The fact that the attackers used mail as a vector reveals some of the limitations of anthrax as a weapon, however. Despite the ease with which anthrax bacteria can be obtained and grown, "weaponizing" the spores is much harder. Anthrax spores must be isolated, dried and milled into a fine powder — with particles measuring between one and five microns in diameter — for maximum effectiveness.

The final stage of making anthrax into an aerosol form requires special equipment and facilities to ensure uniformly sized particles with high concentrations of active spores. Some reports, however, suggest that a crude but effective facility for drying anthrax as a powder could be constructed from the same machinery used to make powdered milk. Keeping this final product from clumping together into particles larger than five microns requires additional processing.

The complexity of these final steps has kept many nations from producing weapons-quality anthrax for aerial distribution. Even Iraq, which conducted substantial biological research, prepared anthrax as a liquid, seriously reducing the potential efficacy of any attack. The Japanese cult Aum Shinrikyo tried several times to release anthrax and other biological agents in Tokyo between 1990 and 1995, all unsuccessfully.
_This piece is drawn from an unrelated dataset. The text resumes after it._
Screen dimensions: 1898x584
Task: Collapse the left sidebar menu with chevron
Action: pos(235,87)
The relatively refined sample sent to the office of Senate Majority Leader Tom Daschle did not necessarily meet the milling specifications for weapons-grade anthrax, according to Army researchers.

Delivering anthrax by mail suggests that the group or groups responsible have not yet produced sufficient quantities of anthrax or acquired the appropriate delivery method for a larger strike. Instead, by targeting the media and government officials, they have gained maximum effect with minimum effort. A few mailed letters have resulted in several thousand false alarms and hoaxes — tying up police, fire, medical and hazmat teams, stirring panic among the populace, interfering with mail delivery and worrying politicians and the military.
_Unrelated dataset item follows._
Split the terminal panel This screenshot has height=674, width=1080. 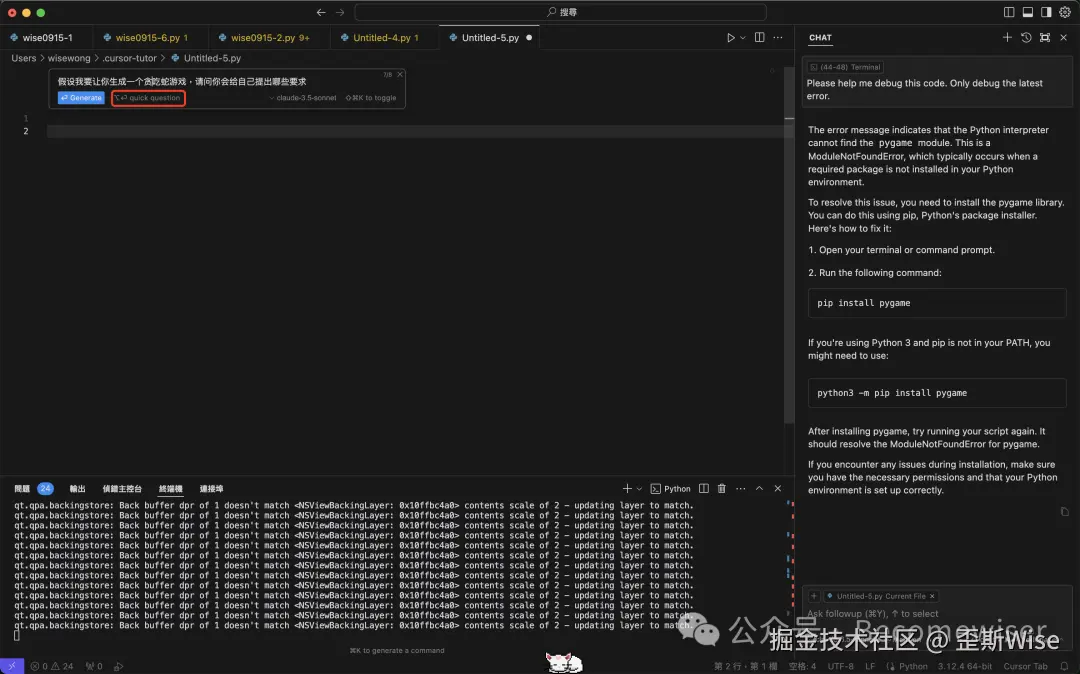pos(703,488)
There may be another reason for sending anthrax through the mail rather than releasing large quantities of spores over a major city. If the attacks were the work of a group related to Osama bin Laden's al Qaeda, hitting discrete targets may be the result of political constraints. Bin Laden, the target of a weeks-long bombing campaign on Afghanistan, sees his main chance for salvation in undermining the U.S. coalition. To do so, however, he must engender the sympathies of Arab and Muslim nations.

The attack on the World Trade Center, which killed more than 5,000 people, was seen by much of the Islamic community as being over the top, resulting in too many civilian casualties to be justified even by Washington's international policy or Israel's killings of Palestinians. In fact, Tahirul Qadri of Pakistan, a prominent Muslim cleric, publicly denounced bin Laden and his Taliban protectors, saying the destruction of the World Trade Center was "no jihad" and that those responsible for the Sept. 11 attacks "put the lives of millions of Muslims across the world at risk," UPI reported Oct. 17.

Large-scale anthrax attacks on the United States would only serve to further weaken bin Laden's position among Muslim nations. Even Libyan leader Moammar Gadhafi has condemned anthrax attacks, calling anthrax a "weapon of mass destruction," according to Reuters.

Political leaders and their mouthpieces in the media, however, could be considered more legitimate military targets. This would allow a continuation of the terror war in America without driving Islamic nations closer to the United States. Given these political restraints and the technical difficulties of deploying anthrax, a widespread anthrax attack on a major metropolitan area remains unlikely. For the average American, the chances of getting anthrax remain extremely low.

For the government and the media, targeted use of biological and chemical agents remains a threat. Considering the increased attention and security being paid to mail and anthrax at this time, however, the next terrorist strike in the United States will likely come from another quarter, keeping Washington off-balance and disrupting the ability of the United States to get back to normal soon.